The great strategic issue, globally, of this moment, is whether we shall all go quickly to Hell under a system in which national governments, if they are permitted to exist, are merely lackeys of international financier oligarchies, or international monetary-financial and related credit systems shall be an equitable, and durable, arrangement among perfectly sovereign nation-states, that for more than two generations yet to come. The financier-oligarchical model which was provoked into being by the 1964-67 rampage of the Britain's first Harold Wilson government, has been a catastrophe, where the postwar Bretton Woods system, with all the errors of practice imposed upon it, was relatively a triumph. The conclusion should be obvious.

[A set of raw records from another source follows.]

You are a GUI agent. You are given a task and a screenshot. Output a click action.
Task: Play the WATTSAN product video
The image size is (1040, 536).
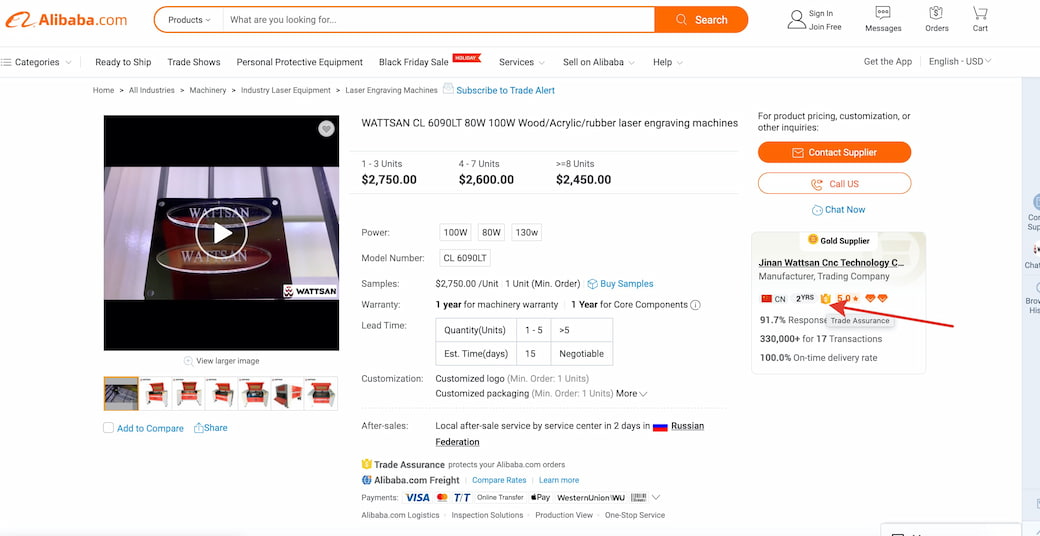221,234
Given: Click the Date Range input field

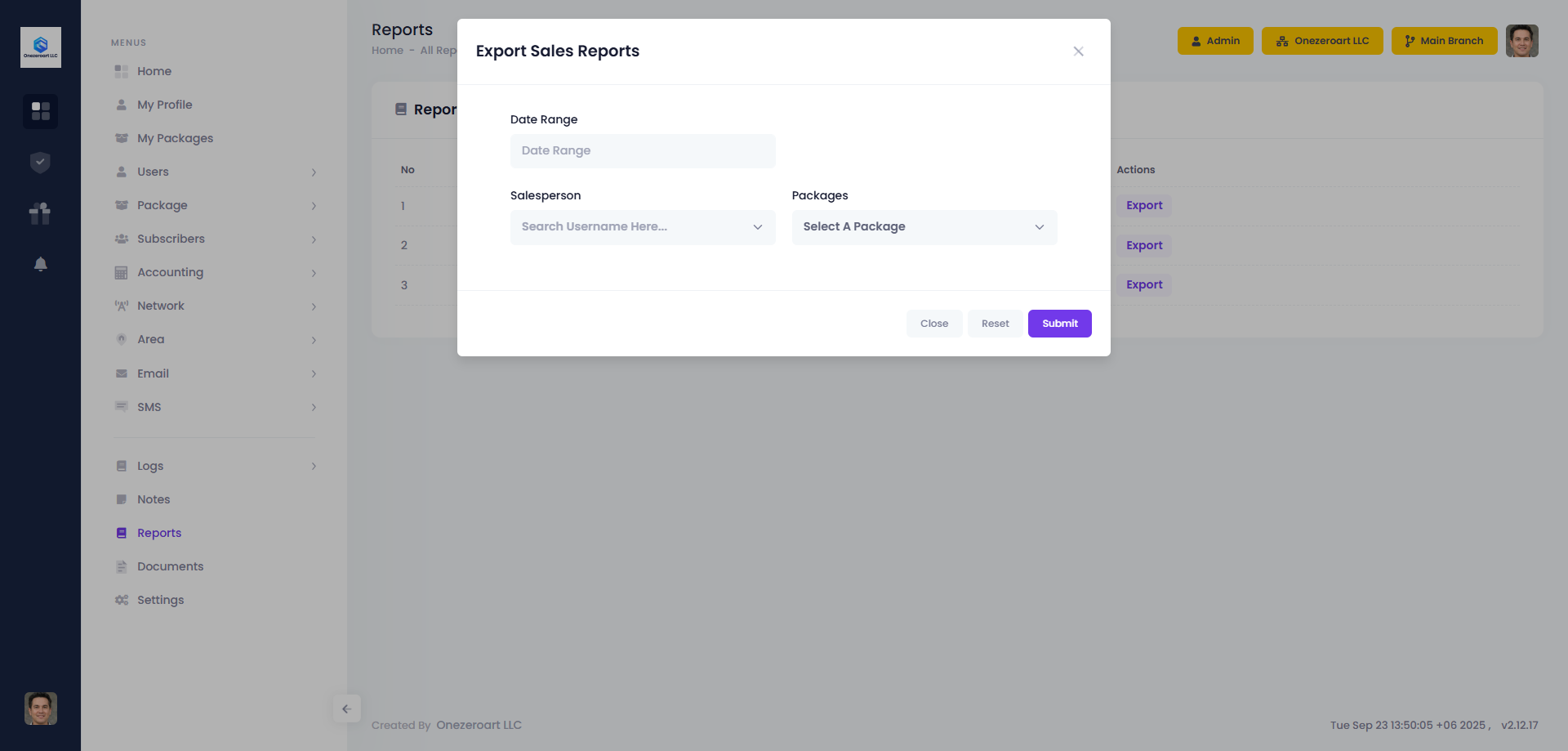Looking at the screenshot, I should click(642, 151).
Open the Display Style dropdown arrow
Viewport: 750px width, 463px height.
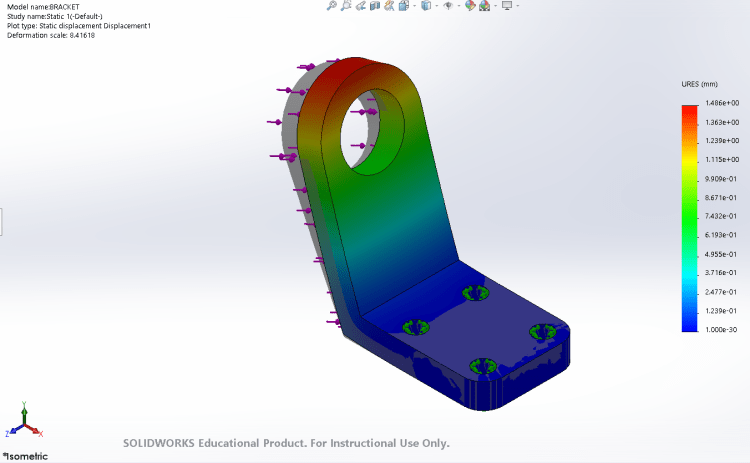[436, 6]
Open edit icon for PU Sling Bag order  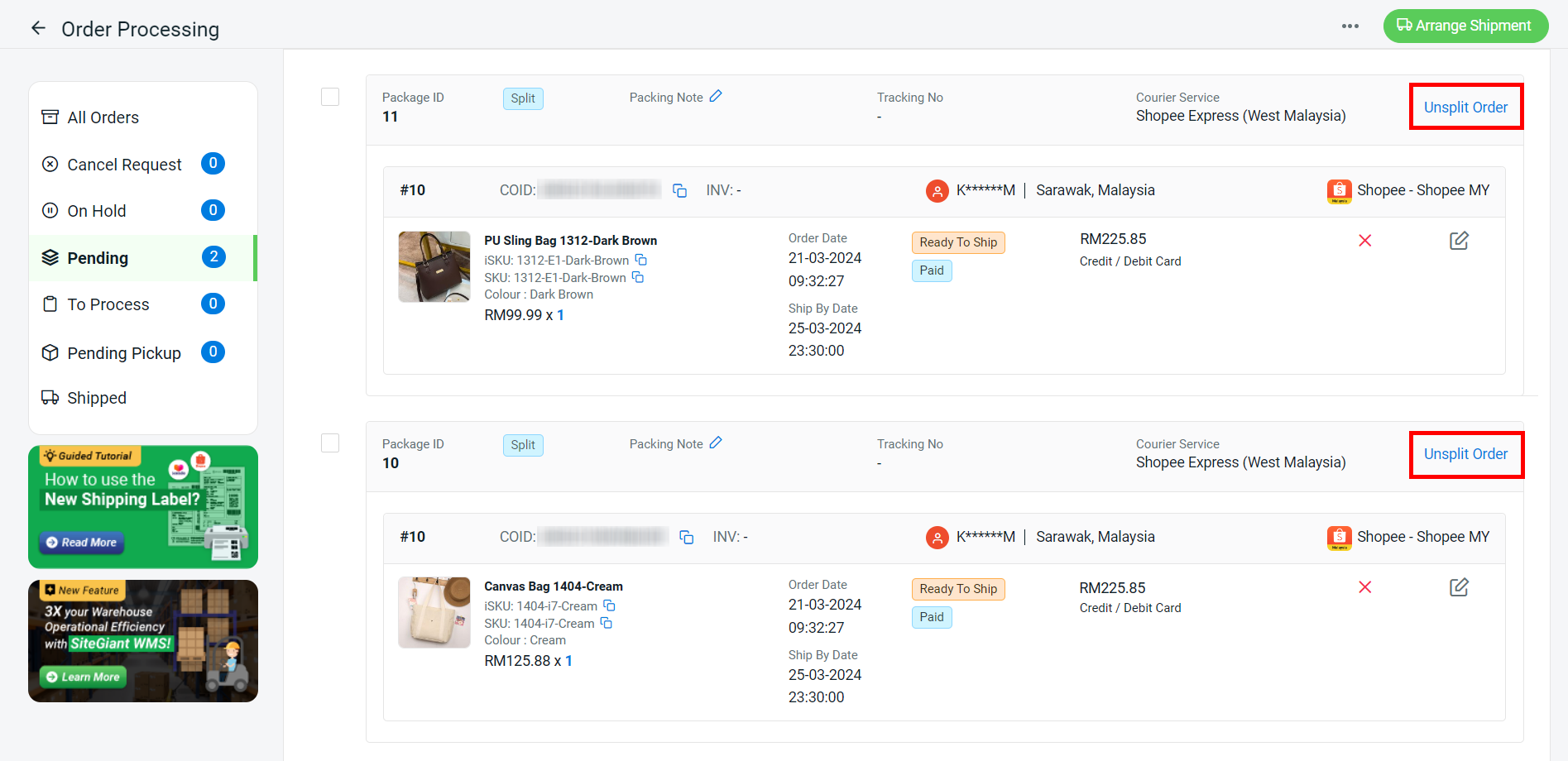(x=1458, y=241)
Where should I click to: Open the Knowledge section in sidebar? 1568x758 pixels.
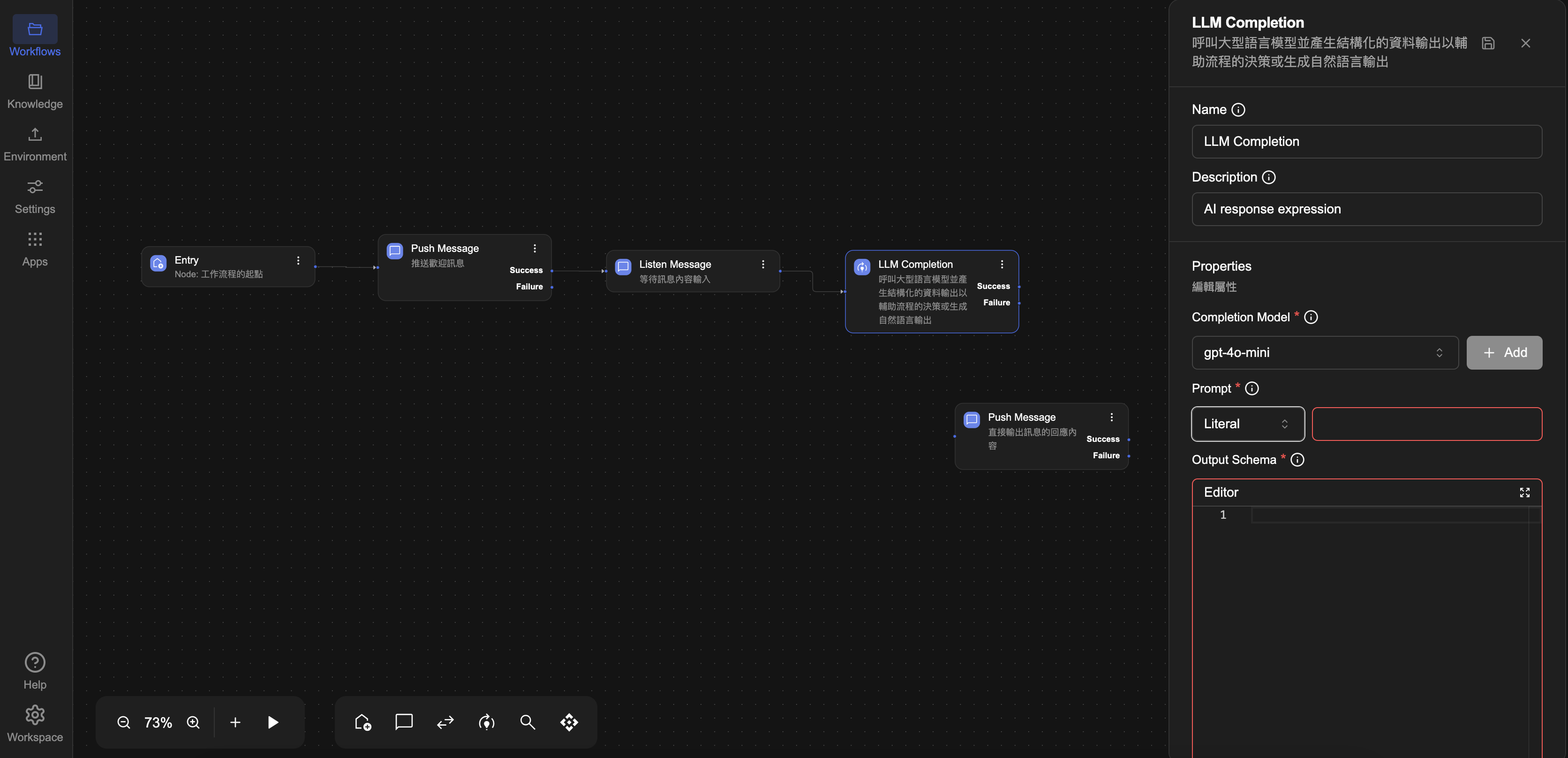[x=35, y=91]
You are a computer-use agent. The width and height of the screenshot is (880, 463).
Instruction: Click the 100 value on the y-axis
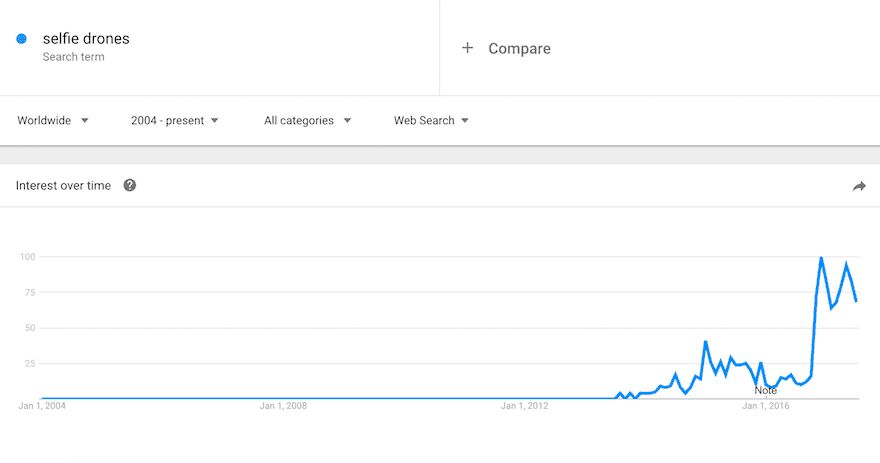pyautogui.click(x=28, y=257)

Second Discussion of the List

Obviously, the attempt to implement all of the essential features of that list of needed reforms, must take into account the factor of "political ripeness." Some elements are susceptible of more or less immediate, and also urgent, action. Of others, new developments must be experienced before we find readiness to implement such measures. All elements are essential, but yet, like the components of a functioning assembly, they may be crafted separately. The span of lapsed time available for completing all essential measures is limited by real factors we can not willfully control; but, there is some latitude for a piecemeal implementation, on the condition that we see the intended final result as the adopted perspective within which each step of reform occurs.

The key point to be emphasized, is the need to build confidence in this approach. By saving the United States' vital machine-tool sector, on which the life of our economy as a whole depends, we build support and confidence for other, related steps to be taken, as the experience of the Franklin Roosevelt Presidency illustrates the point.